The sequence of the two is obvious from the figure above. The Timers queue runs on the check queue, but the event is already in place

setTimeout((a)= > {
  console.log('timeout')},0)

setImmediate((a)= > {
  console.log('immediate')})Copy the code

Node. js runs the following code: immediate timeout

When the program is running, the timer event is not ready, so the queue is empty when it reads the timer queue for the first time. Continue to execute downward, and the ready event is read in the check queue. Therefore, execute immediate and then timeout, because even if the delay time of setTimeout is not 0, However, node.js is usually set to 1ms.
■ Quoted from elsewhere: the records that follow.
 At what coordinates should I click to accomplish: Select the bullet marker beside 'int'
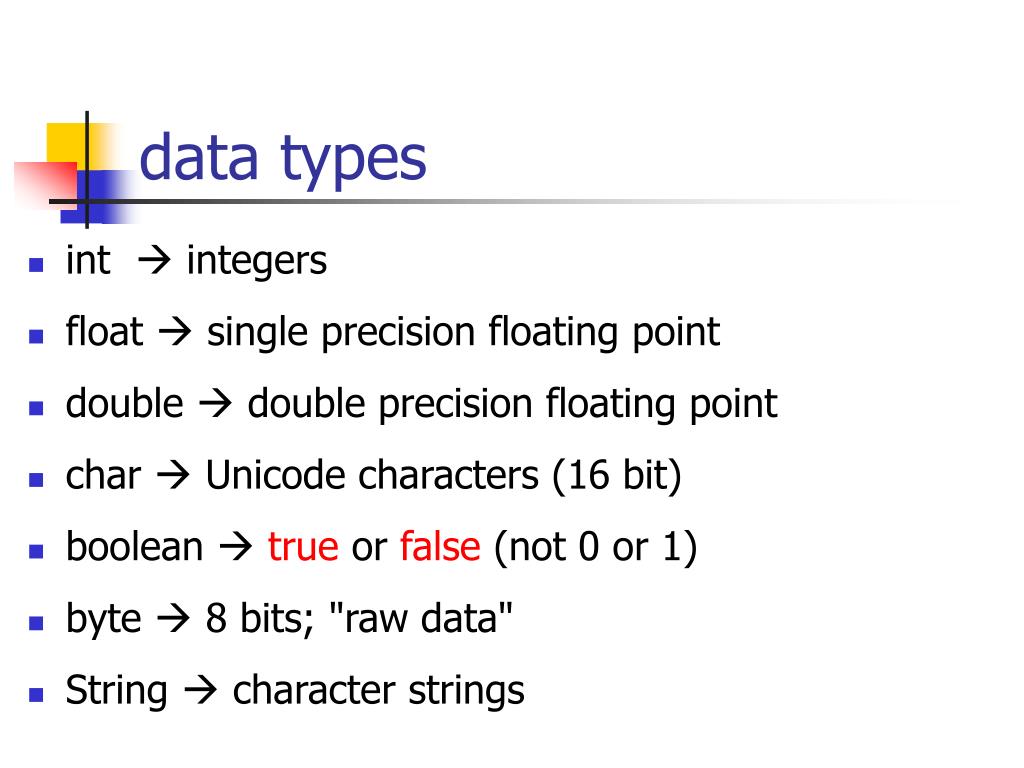(x=36, y=265)
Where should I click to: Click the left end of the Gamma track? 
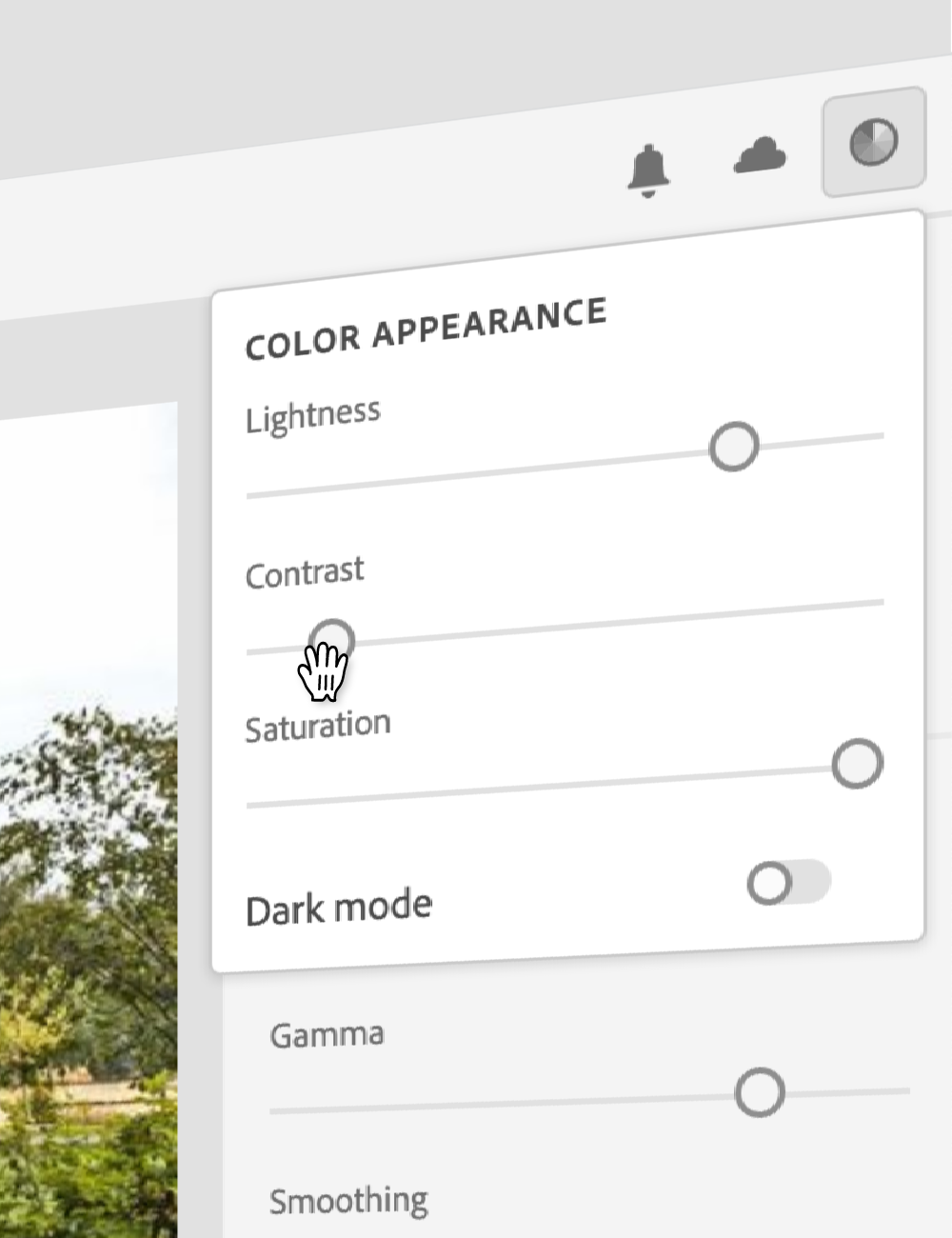point(281,1110)
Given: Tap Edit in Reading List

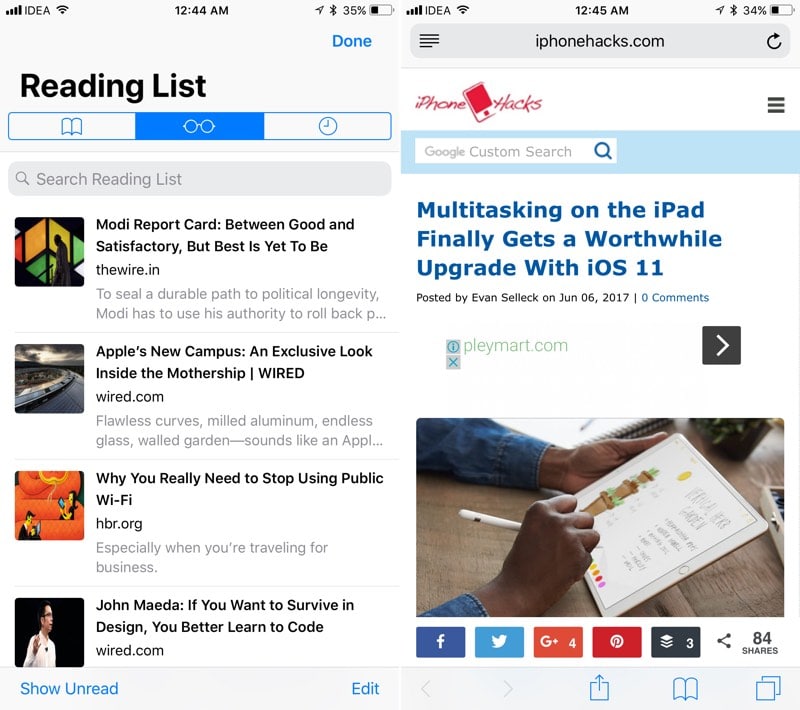Looking at the screenshot, I should [x=365, y=688].
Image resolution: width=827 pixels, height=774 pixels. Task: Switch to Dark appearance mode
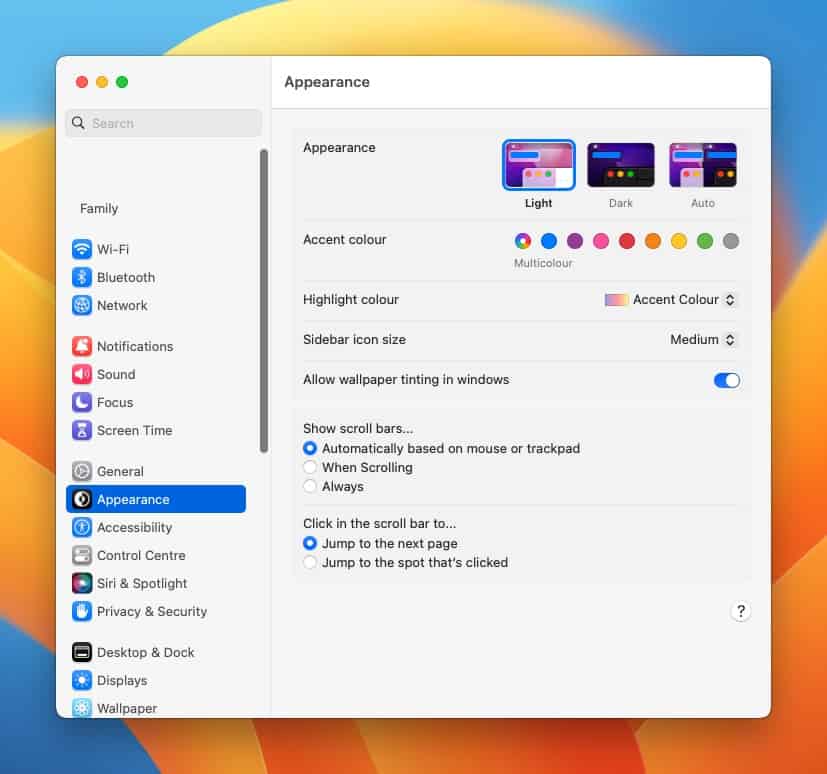click(620, 164)
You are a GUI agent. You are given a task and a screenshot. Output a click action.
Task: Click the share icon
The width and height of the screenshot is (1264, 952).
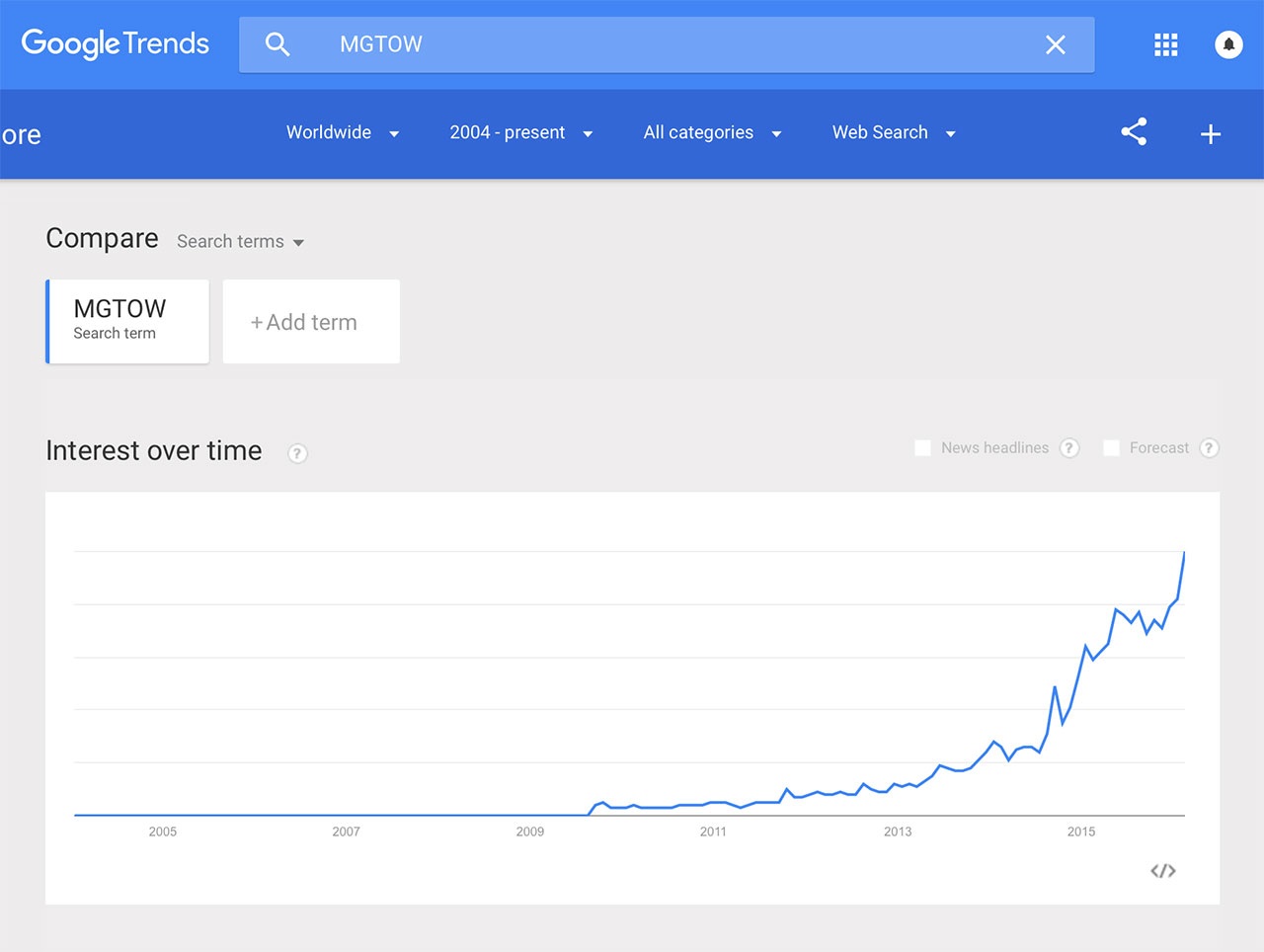[1134, 132]
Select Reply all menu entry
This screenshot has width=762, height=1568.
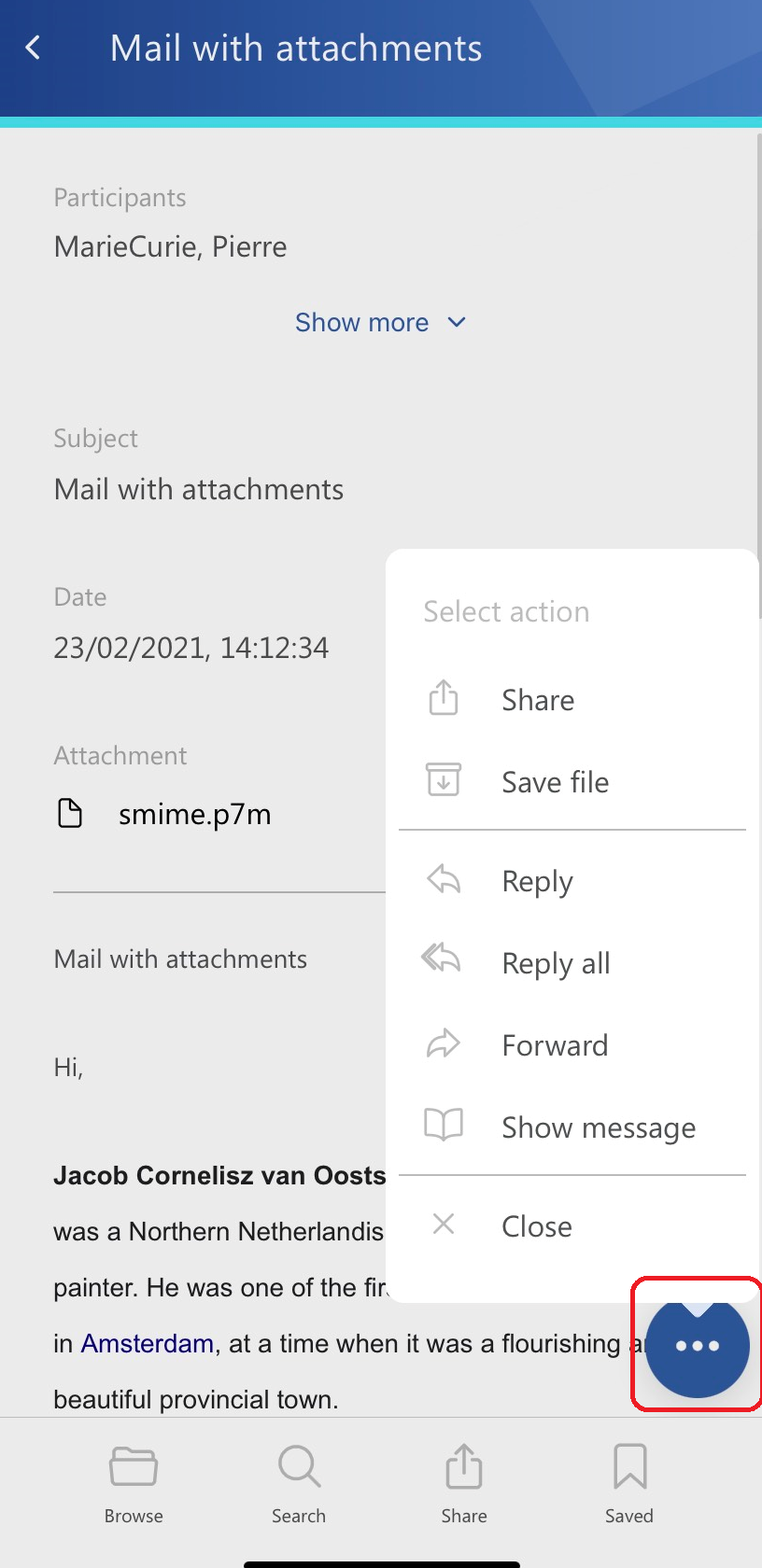556,963
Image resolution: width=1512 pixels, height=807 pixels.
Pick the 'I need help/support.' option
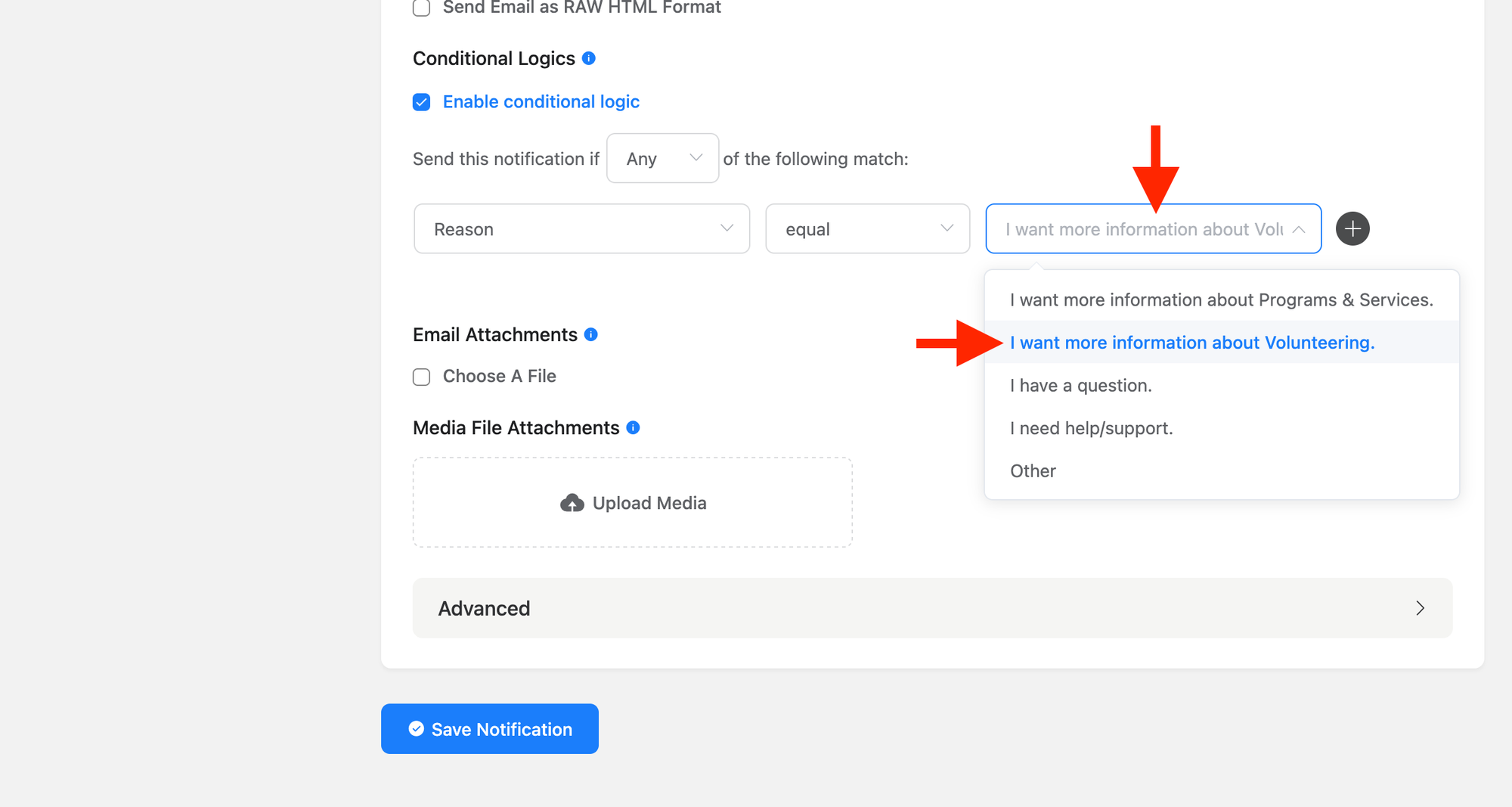coord(1091,428)

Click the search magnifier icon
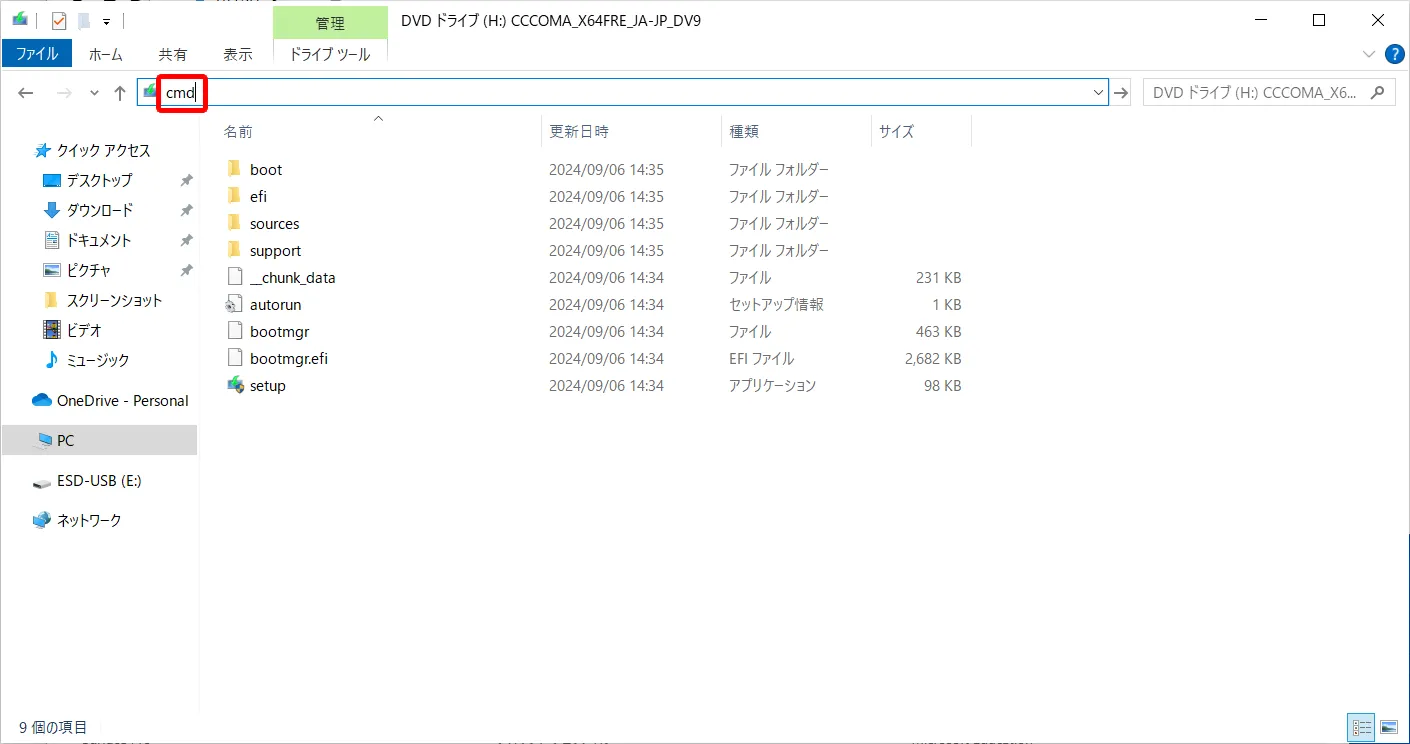(x=1377, y=93)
Therefore, if the time for node to prepare the Event Loop is longer than 1ms, it will output timeout first and then immediate; otherwise, it will output timeout first and then timeout

const fs = require('fs')

// Read the file
fs.readFile('xx.txt', () => {
  setTimeout((a)= > {
    console.log('timeout')
  })

  setImmediate((a)= > {
    console.log('immediate')})})Copy the code

The preceding code must be output in the following order: immediate timeout, for the following reasons:

SetTimeout and setImmediate are both written in the I/O callback, meaning that the poll phase is followed by the Check phase, so that setImmediate takes precedence no matter how fast setTimeout is ready (1ms). Essentially, Start with the poll phase rather than a Tick initialization phase.